Work instructions:
1. In the financial-planning excerpt, to what fraction of her pay was the wife cut?
2. Summarize the financial-planning excerpt in two sentences.
3. Reproduce the financial-planning excerpt word for word, from "He referred the" to "March, she recalled.".

Excerpted passage:
┌──

They started thinking about college and retirement planning in 2019 and a member of the husband's family was already a client of Wire's firm for many years.

He referred the couple to the firm, whose clients are mostly 35 to 55 years old living in the D.C. area who are high earners and tax sensitive, she said.

After becoming clients, the couple invested all their cash "right around the beginning of January" in a moderately aggressive portfolio that was based in part on the expectation that the husband would be getting a "big bonus/commission check" in early March, she recalled.

"And then, of course, COVID comes along, the market crashes, their baby is born at the end of February and then the wife of course, working for a hospitality company, gets furloughed," Wire said.

And then, on top of that, the husband's company, "which is doing fantastically in this environment, basically says, 'We're going to hold or freeze all of your bonus and commission checks,'" she said.

Coronavirus Crunch

The couple didn't expect to need the money they had invested — it was for retirement and the child's college education.

However, now, Wire pointed out: "The wife's basically out of a job. They cut her to 20% of her pay indefinitely," and the couple realized they were "100% responsible for the life of this other being."

There were plenty of reasons behind the couple's sudden fear, she said.

└──

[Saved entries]
┌──

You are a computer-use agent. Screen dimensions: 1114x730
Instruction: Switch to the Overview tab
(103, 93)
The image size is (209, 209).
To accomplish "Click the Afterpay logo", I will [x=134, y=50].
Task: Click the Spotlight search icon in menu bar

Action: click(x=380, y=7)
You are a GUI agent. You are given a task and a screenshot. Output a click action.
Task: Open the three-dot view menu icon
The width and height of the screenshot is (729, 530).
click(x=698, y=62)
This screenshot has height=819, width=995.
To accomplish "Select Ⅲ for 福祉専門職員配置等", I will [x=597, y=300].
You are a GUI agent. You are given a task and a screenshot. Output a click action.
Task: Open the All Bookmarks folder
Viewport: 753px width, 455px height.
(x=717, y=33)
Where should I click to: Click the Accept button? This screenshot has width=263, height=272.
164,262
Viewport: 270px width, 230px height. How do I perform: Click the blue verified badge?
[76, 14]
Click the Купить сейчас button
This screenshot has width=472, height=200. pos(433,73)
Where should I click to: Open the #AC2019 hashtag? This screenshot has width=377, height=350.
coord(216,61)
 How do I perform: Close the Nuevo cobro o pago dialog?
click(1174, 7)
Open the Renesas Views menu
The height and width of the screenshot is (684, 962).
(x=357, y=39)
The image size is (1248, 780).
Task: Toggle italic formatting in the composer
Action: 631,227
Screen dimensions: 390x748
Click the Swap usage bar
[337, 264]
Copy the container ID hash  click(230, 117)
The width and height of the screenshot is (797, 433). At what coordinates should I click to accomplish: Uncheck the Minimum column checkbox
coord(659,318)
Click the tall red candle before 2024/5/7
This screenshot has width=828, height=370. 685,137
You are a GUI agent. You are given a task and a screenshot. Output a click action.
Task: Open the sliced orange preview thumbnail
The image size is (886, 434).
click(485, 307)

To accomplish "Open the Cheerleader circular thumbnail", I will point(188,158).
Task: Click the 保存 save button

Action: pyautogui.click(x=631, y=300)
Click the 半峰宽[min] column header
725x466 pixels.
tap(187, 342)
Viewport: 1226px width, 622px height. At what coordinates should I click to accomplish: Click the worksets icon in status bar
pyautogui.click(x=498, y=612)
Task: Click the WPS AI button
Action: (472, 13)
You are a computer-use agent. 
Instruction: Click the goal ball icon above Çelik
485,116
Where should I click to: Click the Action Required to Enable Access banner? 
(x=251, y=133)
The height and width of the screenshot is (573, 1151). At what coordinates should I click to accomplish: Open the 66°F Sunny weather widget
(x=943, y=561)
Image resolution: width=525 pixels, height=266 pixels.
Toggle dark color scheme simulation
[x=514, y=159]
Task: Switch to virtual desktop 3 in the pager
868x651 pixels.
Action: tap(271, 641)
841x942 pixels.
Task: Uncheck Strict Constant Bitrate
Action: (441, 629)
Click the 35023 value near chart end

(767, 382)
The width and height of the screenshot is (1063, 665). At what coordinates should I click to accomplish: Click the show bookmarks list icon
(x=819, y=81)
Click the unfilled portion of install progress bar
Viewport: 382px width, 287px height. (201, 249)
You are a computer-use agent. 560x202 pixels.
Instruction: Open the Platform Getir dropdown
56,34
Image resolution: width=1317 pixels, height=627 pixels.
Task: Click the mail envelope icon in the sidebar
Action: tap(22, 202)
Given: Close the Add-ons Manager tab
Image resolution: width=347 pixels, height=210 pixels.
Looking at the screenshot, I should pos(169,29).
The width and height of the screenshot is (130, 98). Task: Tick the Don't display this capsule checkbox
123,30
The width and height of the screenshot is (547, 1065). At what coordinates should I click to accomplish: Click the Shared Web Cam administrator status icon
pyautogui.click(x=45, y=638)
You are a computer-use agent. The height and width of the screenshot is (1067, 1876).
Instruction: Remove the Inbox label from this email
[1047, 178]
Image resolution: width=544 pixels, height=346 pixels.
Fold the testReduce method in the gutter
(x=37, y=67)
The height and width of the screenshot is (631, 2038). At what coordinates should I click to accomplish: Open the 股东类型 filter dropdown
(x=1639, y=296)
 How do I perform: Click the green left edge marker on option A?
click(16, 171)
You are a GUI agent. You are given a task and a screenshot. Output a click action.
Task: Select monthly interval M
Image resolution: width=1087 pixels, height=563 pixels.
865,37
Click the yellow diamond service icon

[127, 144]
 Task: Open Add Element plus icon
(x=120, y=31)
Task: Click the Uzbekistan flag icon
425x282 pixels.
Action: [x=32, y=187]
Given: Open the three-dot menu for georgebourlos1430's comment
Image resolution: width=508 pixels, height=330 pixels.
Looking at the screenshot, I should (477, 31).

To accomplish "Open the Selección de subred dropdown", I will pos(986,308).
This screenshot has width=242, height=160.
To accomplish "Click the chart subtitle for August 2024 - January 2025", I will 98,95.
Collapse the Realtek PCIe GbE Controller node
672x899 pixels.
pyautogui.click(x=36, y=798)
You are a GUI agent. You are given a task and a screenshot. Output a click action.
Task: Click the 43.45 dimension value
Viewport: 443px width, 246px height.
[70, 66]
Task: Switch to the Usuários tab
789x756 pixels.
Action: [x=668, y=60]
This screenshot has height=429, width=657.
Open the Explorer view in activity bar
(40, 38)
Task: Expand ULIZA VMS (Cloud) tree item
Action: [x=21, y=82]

└──

Answers for this exercise:
1. She was cut to 20% of her pay, indefinitely.

2. A couple who became clients of Wire's firm invested all their cash around the beginning of January in a moderately aggressive portfolio, based partly on the husband's expected bonus or commission check in early March. COVID then arrived: the market crashed, their baby was born at the end of February, the wife was furloughed and cut to 20% of her pay, and the husband's company froze bonus and commission checks, leaving the couple suddenly fearful.

3.
He referred the couple to the firm, whose clients are mostly 35 to 55 years old living in the D.C. area who are high earners and tax sensitive, she said.

After becoming clients, the couple invested all their cash "right around the beginning of January" in a moderately aggressive portfolio that was based in part on the expectation that the husband would be getting a "big bonus/commission check" in early March, she recalled.